- From: Marc Hadley <Marc.Hadley@Sun.COM>
- Date: Sat, 04 Jun 2005 17:22:16 +0200
- To: Mark Baker <distobj@acm.org>
- Cc: Stefan Tilkov <stefan.tilkov@innoq.com>, public-web-http-desc@w3.org
- Message-id: <7C6088EA-E9BD-4944-8234-AA6974BE9498@Sun.COM>
On Jun 2, 2005, at 9:11 PM, Mark Baker wrote: > >> Why would this be in any way different? Whether you generate code at >> development time or interpret it at runtime shouldn't make a >> difference. The more information the description contains, the more >> meaningful you can interpret it or generate code from it. >> > > I've gone back and forth on this issue for a while. What I think my > biggest concern boils down to is that there's a lot of, for example, > existing HTTP libraries which are very mature, stable, and highly > optimized. If a description language came along which included > information targetted for code generation which overlapped in scope > with code already within these libraries, then they will be > incompatible, and the library in need of change to support the > description language. Not a good thing ... unless you're an ISV > trying > to reduce competition with open source alternatives by decommoditizing > this part of the stack, I guess 8-). > The code I'd typically generate would just wrap an existing HTTP library and provide some application-specific value add on top of the existing library. I don't really forsee much need to generate the entire HTTP stack for each web app, that's what libraries are for.
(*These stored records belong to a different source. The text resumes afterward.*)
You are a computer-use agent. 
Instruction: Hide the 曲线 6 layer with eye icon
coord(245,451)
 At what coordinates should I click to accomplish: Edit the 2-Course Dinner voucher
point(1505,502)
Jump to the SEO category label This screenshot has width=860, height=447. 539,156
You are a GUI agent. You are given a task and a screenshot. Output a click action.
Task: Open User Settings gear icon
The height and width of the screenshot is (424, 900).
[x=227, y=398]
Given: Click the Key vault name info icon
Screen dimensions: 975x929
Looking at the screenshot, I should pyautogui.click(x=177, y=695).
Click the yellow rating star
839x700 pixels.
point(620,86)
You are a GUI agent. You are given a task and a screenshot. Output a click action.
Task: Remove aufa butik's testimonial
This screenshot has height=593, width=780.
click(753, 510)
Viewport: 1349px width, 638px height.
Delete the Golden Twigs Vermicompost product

Marc. > That's not to say I'm against supporting code generation entirely, > only > that I think each proposed feature will need to be examined closely > from > this POV. > > If I had my way though, we'd be starting out from the assumption that > all information in the language is for runtime consumption. In > fact, I > wonder why that isn't the default position of this group, since the > Web > currently works just fine in this manner, and I know from experience > that you don't need a description language(*) to develop very large > (international scale) machine-to-machine solutions. > > (*) you do need a forms language though > > Mark. > -- > Mark Baker. Ottawa, Ontario, CANADA. http://www.markbaker.ca > Coactus; Web-inspired integration strategies http://www.coactus.com > > --- Marc Hadley <marc.hadley at sun.com> Business Alliances, CTO Office, Sun Microsystems.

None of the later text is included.